## [Stored data entries]
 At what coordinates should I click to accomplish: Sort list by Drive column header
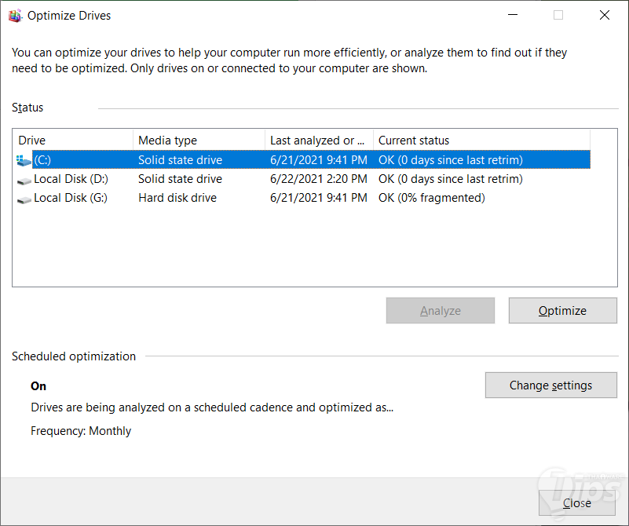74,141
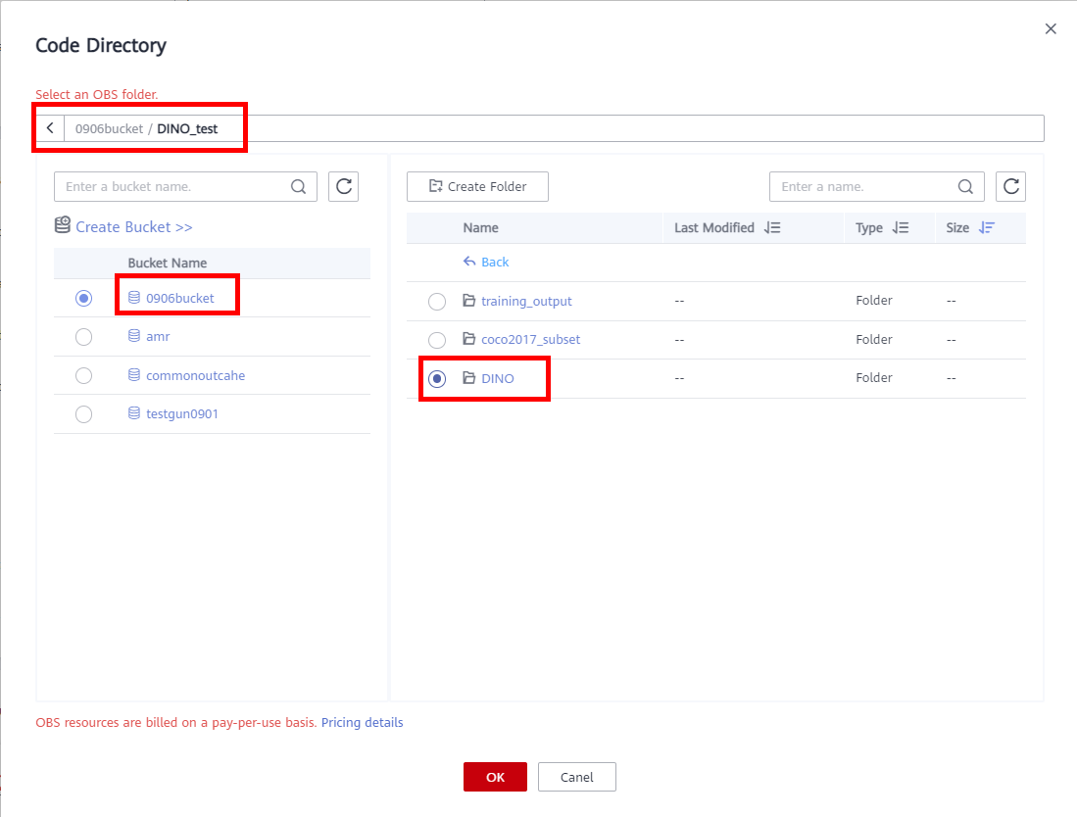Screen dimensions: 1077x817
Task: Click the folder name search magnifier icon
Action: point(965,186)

## [WHAT TO DO]
Keep the pictures out while you retype all of the data above exactly as it appears.

## [TASK RESULT]
 At what coordinates should I click to accomplish: Sort list by Drive column header
74,141
Screen dimensions: 1077x817
Task: Click the folder name search magnifier icon
Action: point(965,186)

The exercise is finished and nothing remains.